**EXCERPT TO READ:**
==============================

Thursday, September 15, 2016

Resembling The Lone Ranger and Tonto


I was barely ten when I had my first close encounter with the Mindoro indigenous peoples. I ate, slept and played with Mangyan children each time of a year. During our town’s fiesta celebration, Mangyan families from the boondocks of Mansalay, daring the two-day and one night foot travel via Insulman in Batasan, gather at my grandparents’ residence in Capt. Cooper St. to witness the festivities of lights and colours. My Mamang cooked food for them, prepared their beddings in a vacant store room near our family’s ancestral house. The Mangyan elders chewing nganga, with wide grin in their faces and smile in their red lips, simply nod every time my grandma reminds them not to spit on the cemented part of the pavement. She treated them as visitors and not as ordinary strangers seeking temporary refuge. Unlike the town’s wealthy matriarchs, she never drove them away.

==============================

**TASK:** Retype the passage about the Mangyan visitors word for word, from "I was barely" to "drove them away.".

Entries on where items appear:
==============================

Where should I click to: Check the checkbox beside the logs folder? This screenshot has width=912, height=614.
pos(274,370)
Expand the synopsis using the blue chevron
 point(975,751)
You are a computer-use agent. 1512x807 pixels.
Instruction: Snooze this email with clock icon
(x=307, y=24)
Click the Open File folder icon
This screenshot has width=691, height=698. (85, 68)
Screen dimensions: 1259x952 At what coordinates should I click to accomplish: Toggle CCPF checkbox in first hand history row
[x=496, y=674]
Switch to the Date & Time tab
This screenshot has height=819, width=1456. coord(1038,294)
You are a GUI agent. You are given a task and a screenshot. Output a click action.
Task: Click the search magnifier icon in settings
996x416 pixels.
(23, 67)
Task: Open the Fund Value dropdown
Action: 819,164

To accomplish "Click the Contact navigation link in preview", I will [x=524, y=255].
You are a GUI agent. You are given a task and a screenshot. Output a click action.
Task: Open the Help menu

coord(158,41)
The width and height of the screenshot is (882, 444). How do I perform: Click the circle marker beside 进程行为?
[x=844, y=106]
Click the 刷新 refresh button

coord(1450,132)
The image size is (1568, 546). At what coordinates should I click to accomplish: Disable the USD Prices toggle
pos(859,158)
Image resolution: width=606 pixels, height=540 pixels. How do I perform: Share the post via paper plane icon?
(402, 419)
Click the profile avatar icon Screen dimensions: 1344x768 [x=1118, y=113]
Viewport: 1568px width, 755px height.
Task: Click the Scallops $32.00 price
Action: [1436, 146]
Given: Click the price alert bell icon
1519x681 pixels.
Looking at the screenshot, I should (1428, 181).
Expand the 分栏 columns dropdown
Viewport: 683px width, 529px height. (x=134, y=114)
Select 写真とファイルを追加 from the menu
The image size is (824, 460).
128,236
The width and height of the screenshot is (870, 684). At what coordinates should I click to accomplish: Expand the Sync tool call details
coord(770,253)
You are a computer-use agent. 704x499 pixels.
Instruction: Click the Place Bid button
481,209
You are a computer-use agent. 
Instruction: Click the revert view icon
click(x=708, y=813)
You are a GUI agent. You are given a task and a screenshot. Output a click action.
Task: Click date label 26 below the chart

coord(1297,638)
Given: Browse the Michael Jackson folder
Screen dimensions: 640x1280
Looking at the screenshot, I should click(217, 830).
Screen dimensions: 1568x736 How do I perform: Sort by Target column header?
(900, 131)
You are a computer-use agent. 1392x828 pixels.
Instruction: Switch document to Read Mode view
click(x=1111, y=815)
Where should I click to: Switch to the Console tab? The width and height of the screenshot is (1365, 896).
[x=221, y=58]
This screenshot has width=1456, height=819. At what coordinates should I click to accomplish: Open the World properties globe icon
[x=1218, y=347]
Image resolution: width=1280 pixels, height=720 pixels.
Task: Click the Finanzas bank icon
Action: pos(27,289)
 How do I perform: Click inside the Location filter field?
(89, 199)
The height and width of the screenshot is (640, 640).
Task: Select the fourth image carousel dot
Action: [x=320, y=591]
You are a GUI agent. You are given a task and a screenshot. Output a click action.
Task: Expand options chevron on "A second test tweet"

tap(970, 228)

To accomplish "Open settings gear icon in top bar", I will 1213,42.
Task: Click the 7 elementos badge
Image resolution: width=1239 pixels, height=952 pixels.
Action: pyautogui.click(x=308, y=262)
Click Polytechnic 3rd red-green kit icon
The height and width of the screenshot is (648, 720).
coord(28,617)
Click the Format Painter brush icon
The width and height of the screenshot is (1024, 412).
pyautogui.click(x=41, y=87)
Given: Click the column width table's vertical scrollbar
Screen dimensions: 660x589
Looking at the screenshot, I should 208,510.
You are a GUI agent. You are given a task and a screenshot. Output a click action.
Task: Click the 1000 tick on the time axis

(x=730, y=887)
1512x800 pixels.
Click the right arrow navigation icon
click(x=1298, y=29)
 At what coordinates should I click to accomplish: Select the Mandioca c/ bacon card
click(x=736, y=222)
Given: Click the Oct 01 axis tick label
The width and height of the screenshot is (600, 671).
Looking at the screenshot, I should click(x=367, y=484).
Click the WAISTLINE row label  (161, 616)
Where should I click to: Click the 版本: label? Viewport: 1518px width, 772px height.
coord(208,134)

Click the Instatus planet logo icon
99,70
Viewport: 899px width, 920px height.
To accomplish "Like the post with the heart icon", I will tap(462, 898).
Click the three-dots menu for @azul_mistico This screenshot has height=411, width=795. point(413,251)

==============================

**EXERCISE ANSWER:**
I was barely ten when I had my first close encounter with the Mindoro indigenous peoples. I ate, slept and played with Mangyan children each time of a year. During our town’s fiesta celebration, Mangyan families from the boondocks of Mansalay, daring the two-day and one night foot travel via Insulman in Batasan, gather at my grandparents’ residence in Capt. Cooper St. to witness the festivities of lights and colours. My Mamang cooked food for them, prepared their beddings in a vacant store room near our family’s ancestral house. The Mangyan elders chewing nganga, with wide grin in their faces and smile in their red lips, simply nod every time my grandma reminds them not to spit on the cemented part of the pavement. She treated them as visitors and not as ordinary strangers seeking temporary refuge. Unlike the town’s wealthy matriarchs, she never drove them away.